Earlier this week, the United States Congress received its annual report from the Pentagon on the Chinese military. The report stated that the U.S. was unsure of China’s intentions and that the actual spending for last year was between $97 billion and $139 billion—about three times official estimates. However, due to lack of transparency, the U.S. cannot know for sure how much was spent or the specifics of how funds were used.

While announcing the release of the report, Deputy Assistant Secretary of Defense for East Asia David Sedney questioned China’s military intentions: “The real story is the continuing development, the continuing modernization, the continuing acquisition of capabilities and the corresponding and unfortunate lack of understanding, lack of transparency about the intentions of those and how they are going to be employed. What is China going to do with all that?”

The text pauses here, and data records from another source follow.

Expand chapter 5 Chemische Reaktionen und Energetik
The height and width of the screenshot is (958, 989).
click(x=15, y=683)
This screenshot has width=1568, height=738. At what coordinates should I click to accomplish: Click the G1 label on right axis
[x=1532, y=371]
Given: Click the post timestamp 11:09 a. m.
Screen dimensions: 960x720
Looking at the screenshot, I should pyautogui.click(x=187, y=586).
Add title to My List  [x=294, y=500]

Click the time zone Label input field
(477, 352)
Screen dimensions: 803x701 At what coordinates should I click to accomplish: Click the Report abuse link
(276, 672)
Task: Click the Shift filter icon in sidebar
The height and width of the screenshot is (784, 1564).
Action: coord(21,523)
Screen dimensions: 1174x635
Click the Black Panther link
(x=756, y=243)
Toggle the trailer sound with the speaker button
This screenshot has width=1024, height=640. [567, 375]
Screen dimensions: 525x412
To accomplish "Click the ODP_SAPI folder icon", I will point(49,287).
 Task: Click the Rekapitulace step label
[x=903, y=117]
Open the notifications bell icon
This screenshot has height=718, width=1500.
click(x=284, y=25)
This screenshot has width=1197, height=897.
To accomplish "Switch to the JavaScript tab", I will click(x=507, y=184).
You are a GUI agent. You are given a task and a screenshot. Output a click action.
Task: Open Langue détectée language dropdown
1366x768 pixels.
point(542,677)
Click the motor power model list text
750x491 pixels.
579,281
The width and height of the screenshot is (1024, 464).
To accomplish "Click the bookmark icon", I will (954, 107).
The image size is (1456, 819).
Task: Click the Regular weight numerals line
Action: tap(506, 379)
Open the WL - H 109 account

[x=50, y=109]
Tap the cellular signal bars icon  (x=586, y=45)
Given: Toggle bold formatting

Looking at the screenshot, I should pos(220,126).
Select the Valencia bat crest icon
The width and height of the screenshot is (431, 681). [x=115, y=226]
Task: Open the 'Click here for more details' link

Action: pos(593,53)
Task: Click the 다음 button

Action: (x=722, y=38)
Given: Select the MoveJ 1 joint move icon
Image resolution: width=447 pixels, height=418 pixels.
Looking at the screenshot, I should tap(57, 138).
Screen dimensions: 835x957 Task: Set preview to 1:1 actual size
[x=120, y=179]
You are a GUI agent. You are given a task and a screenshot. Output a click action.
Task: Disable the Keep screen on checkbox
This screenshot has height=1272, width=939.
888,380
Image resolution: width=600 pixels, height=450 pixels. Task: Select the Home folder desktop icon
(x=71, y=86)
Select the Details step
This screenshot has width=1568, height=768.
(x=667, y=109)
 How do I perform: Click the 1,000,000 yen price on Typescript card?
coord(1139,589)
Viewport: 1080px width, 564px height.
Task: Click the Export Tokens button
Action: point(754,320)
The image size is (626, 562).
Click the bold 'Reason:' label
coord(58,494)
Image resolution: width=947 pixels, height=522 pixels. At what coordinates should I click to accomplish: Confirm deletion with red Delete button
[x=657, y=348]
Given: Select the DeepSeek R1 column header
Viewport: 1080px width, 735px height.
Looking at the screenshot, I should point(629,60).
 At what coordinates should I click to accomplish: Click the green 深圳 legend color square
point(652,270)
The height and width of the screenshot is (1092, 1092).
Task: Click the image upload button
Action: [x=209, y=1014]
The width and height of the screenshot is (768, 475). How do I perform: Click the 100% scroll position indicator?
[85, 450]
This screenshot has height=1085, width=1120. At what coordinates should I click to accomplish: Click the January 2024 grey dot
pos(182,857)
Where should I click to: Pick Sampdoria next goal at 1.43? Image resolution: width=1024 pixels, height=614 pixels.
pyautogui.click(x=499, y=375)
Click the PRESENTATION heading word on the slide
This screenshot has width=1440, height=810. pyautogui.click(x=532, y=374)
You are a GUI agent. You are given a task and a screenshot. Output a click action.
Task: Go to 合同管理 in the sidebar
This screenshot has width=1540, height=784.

The report goes on to say that in recent years Beijing has purchased many submarines and aircraft carriers for its expanding navy, as well as improved nuclear intercontinental ballistic missiles. Concerns were also expressed regarding China’s anti-satellite missile test and cyber-warfare tests against U.S. government computers.

A statement by the Chinese government called for the U.S. “to abandon the Cold War thinking.” Chinese official Jiang Enzh responded to the allegations by saying the increases are “defensive in nature,” also adding that China spent less on defense, as percentage of GDP, than the U.S. (whose defense budget for the next fiscal year will exceed $500 billion), the United Kingdom, France or Russia (BBC).

The focus of the international community’s concern is on the possibility of China deploying its most advanced weaponry on the coast facing Taiwan. Beijing has warned the island that any move toward further independence would be followed by military action by China. Currently, according to the Pentagon report, China is in position to launch air and missile campaigns, set up blockades and perform a sea invasion.

Yet the report affirms that the U.S. “welcomes the rise of a stable, peaceful, and prosperous China.”

“However,” the report continues, “much uncertainty surrounds China’s future course, in particular in the area of its expanding military power and how that power might be used.”